[Rows of pointing data]
============================================================

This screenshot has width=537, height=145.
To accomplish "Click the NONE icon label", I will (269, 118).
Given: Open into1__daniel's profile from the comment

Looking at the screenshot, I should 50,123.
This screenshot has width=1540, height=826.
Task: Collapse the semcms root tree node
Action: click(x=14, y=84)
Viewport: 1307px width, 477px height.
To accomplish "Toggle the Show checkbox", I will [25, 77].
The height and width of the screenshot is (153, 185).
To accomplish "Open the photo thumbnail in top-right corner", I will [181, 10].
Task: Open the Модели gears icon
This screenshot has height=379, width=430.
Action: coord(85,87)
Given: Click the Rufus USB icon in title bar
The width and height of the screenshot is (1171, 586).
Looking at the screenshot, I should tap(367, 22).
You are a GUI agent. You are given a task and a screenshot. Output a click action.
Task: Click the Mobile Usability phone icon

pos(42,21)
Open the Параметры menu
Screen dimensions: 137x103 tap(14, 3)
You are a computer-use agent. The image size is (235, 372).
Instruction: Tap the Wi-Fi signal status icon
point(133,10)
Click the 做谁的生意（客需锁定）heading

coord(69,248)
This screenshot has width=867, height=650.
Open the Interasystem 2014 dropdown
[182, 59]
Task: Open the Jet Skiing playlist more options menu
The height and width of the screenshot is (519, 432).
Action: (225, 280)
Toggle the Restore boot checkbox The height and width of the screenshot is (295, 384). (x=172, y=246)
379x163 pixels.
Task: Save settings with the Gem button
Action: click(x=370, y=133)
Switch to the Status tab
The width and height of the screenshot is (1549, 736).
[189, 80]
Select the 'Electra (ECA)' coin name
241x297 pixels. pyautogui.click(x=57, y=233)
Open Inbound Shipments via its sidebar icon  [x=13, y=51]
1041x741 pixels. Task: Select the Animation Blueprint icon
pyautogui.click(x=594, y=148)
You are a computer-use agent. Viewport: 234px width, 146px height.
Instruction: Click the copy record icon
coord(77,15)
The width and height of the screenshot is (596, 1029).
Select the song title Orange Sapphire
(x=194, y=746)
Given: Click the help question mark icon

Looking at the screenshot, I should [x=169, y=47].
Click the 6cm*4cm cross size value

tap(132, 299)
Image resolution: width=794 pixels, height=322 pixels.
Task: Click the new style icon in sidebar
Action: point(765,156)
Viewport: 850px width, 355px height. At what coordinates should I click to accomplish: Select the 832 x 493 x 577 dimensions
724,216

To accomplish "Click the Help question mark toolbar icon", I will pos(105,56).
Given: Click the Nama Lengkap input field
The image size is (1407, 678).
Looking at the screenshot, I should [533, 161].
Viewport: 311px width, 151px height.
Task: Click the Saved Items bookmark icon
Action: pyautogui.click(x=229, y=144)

============================================================

**What you will do**
Repeat the lines starting at the beginning of the rows above and ending at the line that contains "Action: coord(85,87)".

**Result of the exercise**
This screenshot has width=537, height=145.
To accomplish "Click the NONE icon label", I will (269, 118).
Given: Open into1__daniel's profile from the comment

Looking at the screenshot, I should 50,123.
This screenshot has width=1540, height=826.
Task: Collapse the semcms root tree node
Action: click(x=14, y=84)
Viewport: 1307px width, 477px height.
To accomplish "Toggle the Show checkbox", I will [25, 77].
The height and width of the screenshot is (153, 185).
To accomplish "Open the photo thumbnail in top-right corner", I will [181, 10].
Task: Open the Модели gears icon
This screenshot has height=379, width=430.
Action: coord(85,87)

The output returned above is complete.